I’ve come to the conclusion that for most people, minimal shoes are ideal for everyday use, while barefoot shoes are best for running.
I’ve used and heard great things about two brands in particular. Xero Shoes, and Vivo Barefoot.
I personally have the Xero Hana’s and have loved them so far.
They’re a canvas that’s casual enough to wear out, fancy enough for startup wear, comfortable, and backed by a 5,000-mile sole warranty. It comes in multiple colors but I’ve been long overdue for a black pair.
Check them out.
Build Your Stabilizers For Long-Term Fitness
Our stabilization muscles could use the extra attention. Strong stabilizers improve your movement efficiency, generate more power, reduce the risk of injury, and can alleviate pain all throughout the body.
I had tried many different approaches before I found barefoot shoes. I didn’t see immediate results, but over time I’ve noticed significant recovery in my ankle and feet.

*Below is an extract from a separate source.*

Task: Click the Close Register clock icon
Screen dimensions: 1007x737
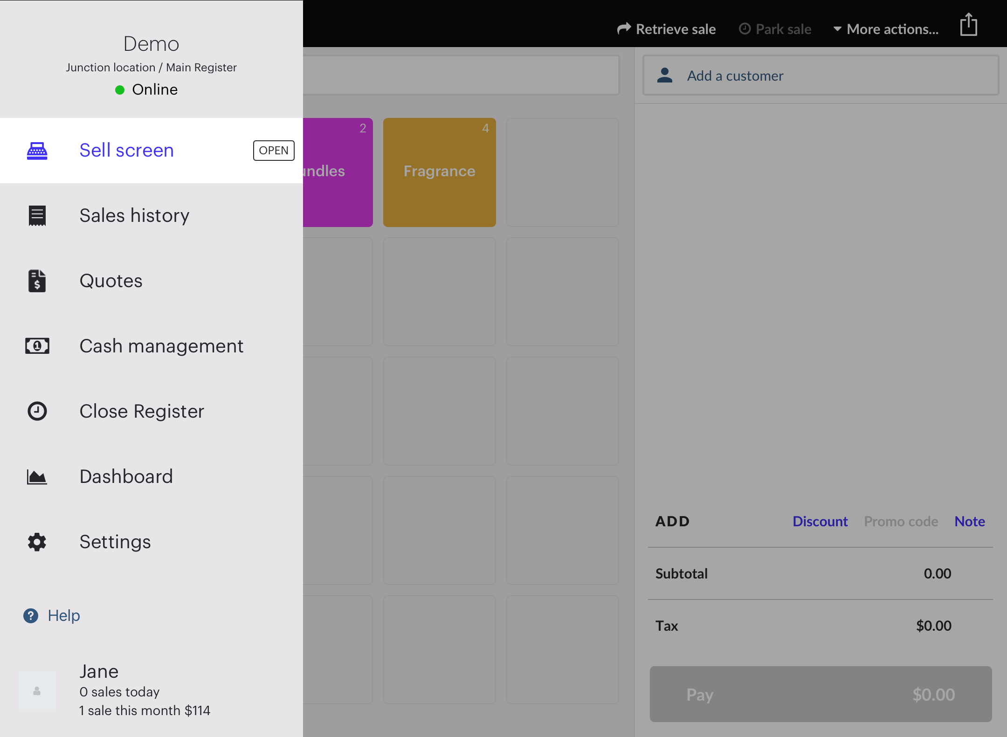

I move better, squat deeper, and my shin splints have disappeared.
You don’t need to buy new shoes. Instead, you can add stability work into your fitness routine, spend more time actually barefoot, or pull out your thin-soled shoes.
No matter what method you choose, start slow. The last thing you want is to cause pain or injury from transitioning too fast.
I hope that you decide to prioritize your stability!